Using real cron for WordPress with WP CLI

For WordPress site owners wishing to use real cron via a crontab job, it’s fairly common to see advice to use curl to request the site’s wp-cron.php file on a regular basis.

In the days before the WordPress CLI (WP-CLI), using the wp-cron.php file was the only technique available to site owners wishing to use real cron events.

As WordPress doesn’t use real cron with wp-cron.php, using the file has some limitations. It runs each event as request to your web server which means long running tasks may time out before they are complete.

More problematically, if your site is behind a username and password, using wp-cron.php may fail to run in certain server configurations.

Configuring WordPress for real cron

To configure WordPress to use real cron jobs requires disabling the faux cron jobs WordPress uses natively. This is done by adding a directive to the wp-config.php file:

define( 'DISABLE_WP_CRON', true );

Disabling WordPress’s native cron instructs the Site Health Check feature to relax some of the rules around when a cron job is considered late or failed. A cron job is considered late if it hasn’t run within 15 minutes of the scheduled time, and failed if it hasn’t run within one hour of the scheduled time.

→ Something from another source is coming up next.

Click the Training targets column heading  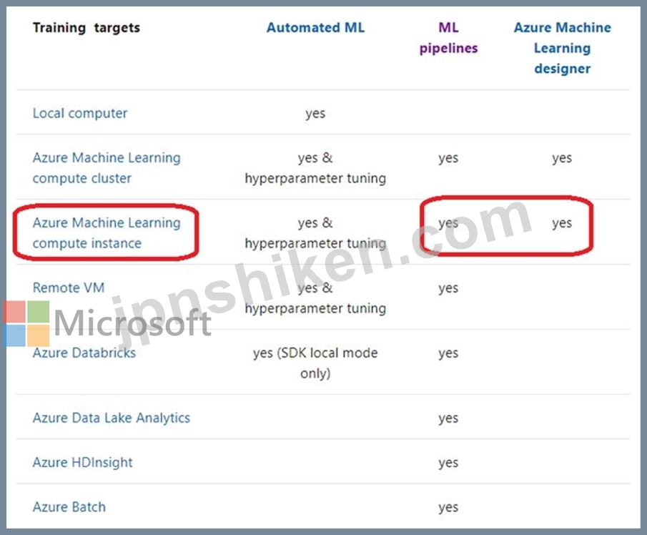click(86, 28)
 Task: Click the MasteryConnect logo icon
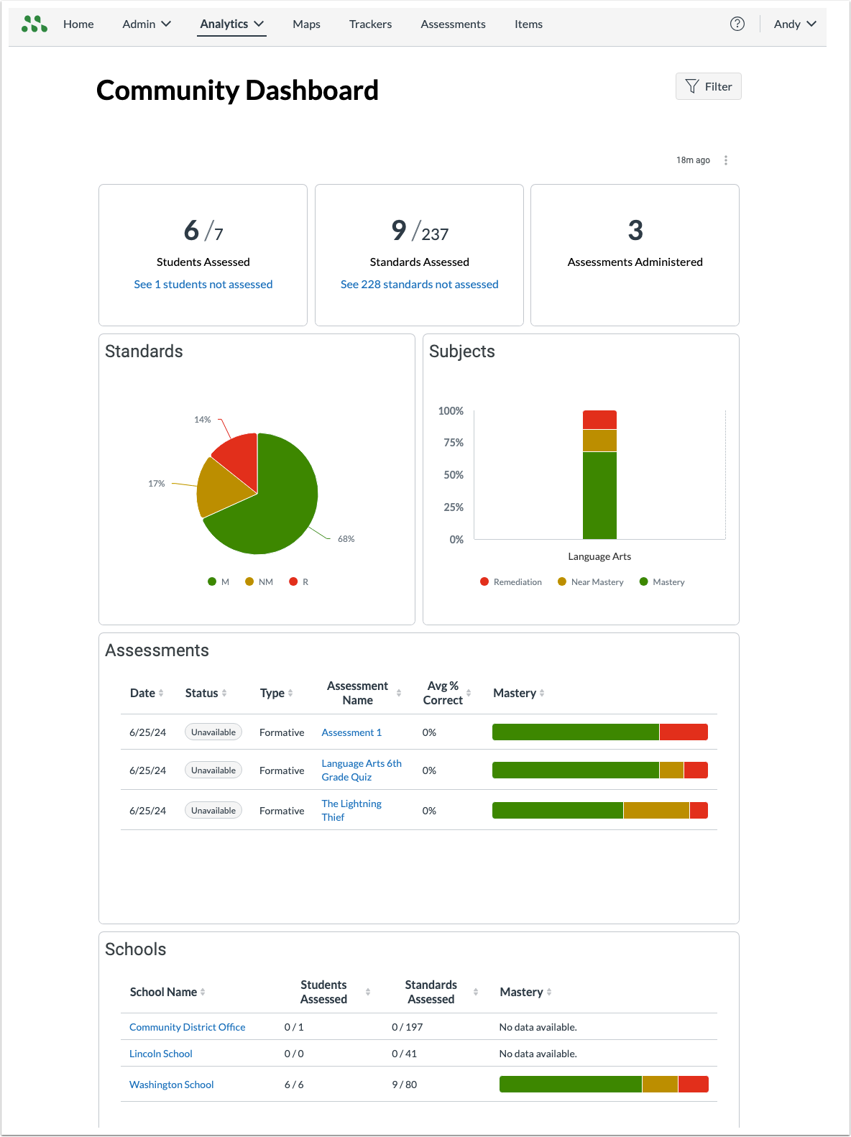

I recommend you configure your server to run real cron tasks every ten minutes to ensure you don’t get incorrect reports of errors in the WordPress dashboard.

Setting up a cron job differs depending on your web hosting provider, there is no one size fits all instruction available. For popular web hosting dashboards view cPanel’s cron job documentation or Plesk’s cron job documentation.

The modern approach

For the uninitiated, WP-CLI allows site owners to manipulate WordPress via the command line: you can modify posts, for example, but importantly you can also run cron events.

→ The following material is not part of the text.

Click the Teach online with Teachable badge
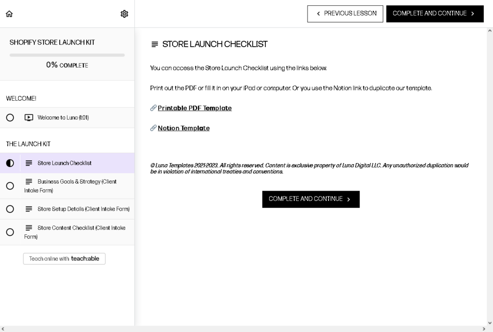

Many hosting providers include WP-CLI as a standard feature, especially those providing specialist WordPress hosting. This is a requirement for the modern approach to running cron.

The simplest approach is to run the following command as the cron job.

cd /path/to/site;
wp cron event run --due-now

Allowing for long running tasks

If you have long running cron events in WordPress, the safest approach to running these is to run each task in its own process. It also prevents a fatal error in one of your events from preventing other events from running.

On the downside, the command is a little more complicated. The script becomes:

cd /path/to/site;
for hook in $(wp cron event list --next_run_relative=now --fields=hook --format=ids); 
  do wp cron event run "$hook";
done;

The portion of the script wp cron event list --next_run_relative=now --fields=hook --format=ids gets a list of events ready to be run and returns them in a space separated format. On a basic install of WordPress, it might return wp_version_check wp_update_plugins wp_update_themes if those three tasks are ready to be run.

The remainder of the script is a loop calling the wp cron event run command for each of those tasks individually.

Confirming it’s all working

The important final step is to make sure it’s all working as expected. I mentioned above the Site Health pages within WordPress. One of the tests run is to ensure that scheduled events are still running.

By default, WordPress includes a task that runs every hour. As mentioned above, if a task is more than an hour late the Site Health report will considered it as failed.

After setting up your site to use real cron jobs, fill in a couple of hours (bike ride, walk the dog, make yourself a fancy dinner, whatever) and log in to your site’s dashboard and visit the Site Health page accessible to administrators in the Tools menu.

If everything is running as expected, in the passed tests section of the report you will see scheduled events are running. If that’s in the list of passed tests, you can rest easy knowing your site is using real cron jobs and everything is just dandy.